TASK STATEMENT: If a line of the material holds the string "badge", please copy it.

**** MATERIAL TO PROCESS ****

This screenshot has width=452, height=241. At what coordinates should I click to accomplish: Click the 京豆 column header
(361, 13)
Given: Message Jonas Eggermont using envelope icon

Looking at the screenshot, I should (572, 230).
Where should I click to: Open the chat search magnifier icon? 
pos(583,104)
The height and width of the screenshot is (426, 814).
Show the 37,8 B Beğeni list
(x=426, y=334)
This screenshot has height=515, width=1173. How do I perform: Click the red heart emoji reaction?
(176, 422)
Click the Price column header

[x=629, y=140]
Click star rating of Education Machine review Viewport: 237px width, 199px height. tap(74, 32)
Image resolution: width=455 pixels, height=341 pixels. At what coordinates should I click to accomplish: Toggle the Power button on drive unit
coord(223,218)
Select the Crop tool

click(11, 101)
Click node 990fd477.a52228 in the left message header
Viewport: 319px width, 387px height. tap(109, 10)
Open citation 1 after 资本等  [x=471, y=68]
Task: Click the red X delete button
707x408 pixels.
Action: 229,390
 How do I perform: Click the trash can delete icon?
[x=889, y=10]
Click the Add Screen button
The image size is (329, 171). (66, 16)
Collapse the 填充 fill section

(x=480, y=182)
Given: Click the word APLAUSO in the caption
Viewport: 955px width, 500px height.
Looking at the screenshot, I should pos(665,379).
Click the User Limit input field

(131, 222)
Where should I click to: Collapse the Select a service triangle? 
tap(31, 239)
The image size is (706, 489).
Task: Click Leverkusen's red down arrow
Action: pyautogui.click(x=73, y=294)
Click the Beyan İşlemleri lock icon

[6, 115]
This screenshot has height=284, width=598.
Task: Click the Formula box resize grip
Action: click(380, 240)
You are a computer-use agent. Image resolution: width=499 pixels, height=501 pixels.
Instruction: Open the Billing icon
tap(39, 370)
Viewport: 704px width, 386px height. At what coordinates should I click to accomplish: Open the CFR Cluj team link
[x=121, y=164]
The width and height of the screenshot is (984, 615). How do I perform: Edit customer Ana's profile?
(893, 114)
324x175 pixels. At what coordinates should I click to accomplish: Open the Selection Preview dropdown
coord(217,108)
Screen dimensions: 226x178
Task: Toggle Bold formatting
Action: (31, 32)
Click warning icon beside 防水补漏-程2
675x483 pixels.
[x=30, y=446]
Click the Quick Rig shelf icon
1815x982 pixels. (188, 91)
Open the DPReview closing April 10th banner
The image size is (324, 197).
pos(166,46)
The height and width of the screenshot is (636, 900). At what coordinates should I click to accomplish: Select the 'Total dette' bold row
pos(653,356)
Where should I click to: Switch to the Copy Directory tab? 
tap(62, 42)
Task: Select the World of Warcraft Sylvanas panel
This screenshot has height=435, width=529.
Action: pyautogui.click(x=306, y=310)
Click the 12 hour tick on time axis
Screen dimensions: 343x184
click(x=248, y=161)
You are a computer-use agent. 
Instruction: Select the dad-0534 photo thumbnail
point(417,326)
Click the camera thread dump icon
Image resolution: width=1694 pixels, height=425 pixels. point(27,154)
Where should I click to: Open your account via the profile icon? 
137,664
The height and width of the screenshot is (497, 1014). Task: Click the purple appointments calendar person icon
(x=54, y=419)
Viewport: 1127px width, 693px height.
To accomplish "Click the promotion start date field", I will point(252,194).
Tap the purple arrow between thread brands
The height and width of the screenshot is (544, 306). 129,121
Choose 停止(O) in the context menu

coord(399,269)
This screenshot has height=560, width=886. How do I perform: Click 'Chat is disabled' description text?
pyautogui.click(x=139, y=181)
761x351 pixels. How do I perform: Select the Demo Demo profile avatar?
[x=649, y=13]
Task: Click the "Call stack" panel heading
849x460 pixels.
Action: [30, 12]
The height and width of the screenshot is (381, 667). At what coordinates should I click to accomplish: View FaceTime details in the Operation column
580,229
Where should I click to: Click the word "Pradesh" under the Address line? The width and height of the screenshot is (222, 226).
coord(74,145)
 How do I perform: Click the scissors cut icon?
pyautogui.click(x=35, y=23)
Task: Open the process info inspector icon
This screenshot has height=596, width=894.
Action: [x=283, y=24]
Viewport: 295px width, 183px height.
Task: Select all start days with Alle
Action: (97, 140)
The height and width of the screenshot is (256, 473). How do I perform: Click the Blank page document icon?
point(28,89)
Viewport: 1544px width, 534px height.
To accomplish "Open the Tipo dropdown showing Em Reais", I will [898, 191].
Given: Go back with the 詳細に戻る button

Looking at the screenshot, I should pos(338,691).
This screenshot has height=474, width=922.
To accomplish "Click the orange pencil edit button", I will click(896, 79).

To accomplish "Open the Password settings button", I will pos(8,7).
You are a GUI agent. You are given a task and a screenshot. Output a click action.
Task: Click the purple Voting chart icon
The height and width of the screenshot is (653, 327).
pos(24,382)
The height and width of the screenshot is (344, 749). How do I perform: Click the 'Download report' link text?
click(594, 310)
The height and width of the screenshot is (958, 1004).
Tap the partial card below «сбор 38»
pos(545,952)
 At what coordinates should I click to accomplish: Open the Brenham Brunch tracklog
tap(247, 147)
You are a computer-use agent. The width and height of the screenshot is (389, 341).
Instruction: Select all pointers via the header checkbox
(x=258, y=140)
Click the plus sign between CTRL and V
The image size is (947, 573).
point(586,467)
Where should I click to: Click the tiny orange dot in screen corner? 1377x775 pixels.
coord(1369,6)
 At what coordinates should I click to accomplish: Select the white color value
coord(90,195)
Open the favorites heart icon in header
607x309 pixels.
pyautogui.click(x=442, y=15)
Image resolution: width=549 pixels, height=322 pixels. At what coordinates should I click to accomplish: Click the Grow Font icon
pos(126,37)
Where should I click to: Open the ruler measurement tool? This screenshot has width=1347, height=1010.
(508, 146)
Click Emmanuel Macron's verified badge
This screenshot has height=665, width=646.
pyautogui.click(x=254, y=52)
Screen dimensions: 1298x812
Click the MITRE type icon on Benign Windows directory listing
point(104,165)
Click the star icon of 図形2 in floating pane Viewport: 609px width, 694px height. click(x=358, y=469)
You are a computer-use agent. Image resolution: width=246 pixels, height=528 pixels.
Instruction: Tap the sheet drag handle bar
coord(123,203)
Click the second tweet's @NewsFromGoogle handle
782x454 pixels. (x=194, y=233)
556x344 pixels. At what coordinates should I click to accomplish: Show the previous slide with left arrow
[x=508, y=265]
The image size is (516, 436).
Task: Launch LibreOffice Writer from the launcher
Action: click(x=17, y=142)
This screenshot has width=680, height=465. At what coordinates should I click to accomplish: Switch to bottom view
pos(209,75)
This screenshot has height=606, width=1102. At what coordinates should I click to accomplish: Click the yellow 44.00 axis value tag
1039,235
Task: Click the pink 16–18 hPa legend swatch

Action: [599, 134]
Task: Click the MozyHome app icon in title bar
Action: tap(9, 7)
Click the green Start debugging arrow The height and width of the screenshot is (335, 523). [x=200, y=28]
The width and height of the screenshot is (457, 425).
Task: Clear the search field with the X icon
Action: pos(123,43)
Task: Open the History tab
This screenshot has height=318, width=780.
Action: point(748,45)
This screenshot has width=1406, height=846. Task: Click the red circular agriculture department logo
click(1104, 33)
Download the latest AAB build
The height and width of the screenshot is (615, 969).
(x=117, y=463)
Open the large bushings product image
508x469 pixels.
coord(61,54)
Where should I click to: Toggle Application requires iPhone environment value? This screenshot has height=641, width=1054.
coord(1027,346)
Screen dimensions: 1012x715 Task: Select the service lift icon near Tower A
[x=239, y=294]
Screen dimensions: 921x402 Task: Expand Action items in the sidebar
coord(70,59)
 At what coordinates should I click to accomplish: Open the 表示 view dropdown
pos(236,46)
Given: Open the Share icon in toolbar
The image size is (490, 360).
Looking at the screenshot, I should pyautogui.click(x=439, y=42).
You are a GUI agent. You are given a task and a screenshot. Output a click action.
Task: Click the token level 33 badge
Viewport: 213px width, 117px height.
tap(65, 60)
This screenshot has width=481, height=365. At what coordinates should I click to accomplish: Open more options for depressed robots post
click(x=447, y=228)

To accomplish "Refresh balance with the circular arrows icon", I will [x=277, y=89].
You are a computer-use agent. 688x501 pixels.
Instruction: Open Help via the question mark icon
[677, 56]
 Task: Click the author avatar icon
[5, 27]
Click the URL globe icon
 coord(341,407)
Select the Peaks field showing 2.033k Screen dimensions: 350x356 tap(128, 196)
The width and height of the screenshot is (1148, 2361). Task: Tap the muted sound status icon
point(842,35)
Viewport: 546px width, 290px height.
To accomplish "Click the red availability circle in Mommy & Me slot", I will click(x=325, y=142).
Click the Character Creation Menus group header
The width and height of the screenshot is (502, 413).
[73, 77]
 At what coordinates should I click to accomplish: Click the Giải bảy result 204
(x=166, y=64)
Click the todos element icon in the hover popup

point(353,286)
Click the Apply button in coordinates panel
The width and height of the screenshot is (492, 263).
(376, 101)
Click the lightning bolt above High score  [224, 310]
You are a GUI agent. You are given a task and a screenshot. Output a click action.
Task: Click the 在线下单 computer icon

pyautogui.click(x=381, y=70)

****

ANSWER SECTION:
Click Emmanuel Macron's verified badge
Task: Click the token level 33 badge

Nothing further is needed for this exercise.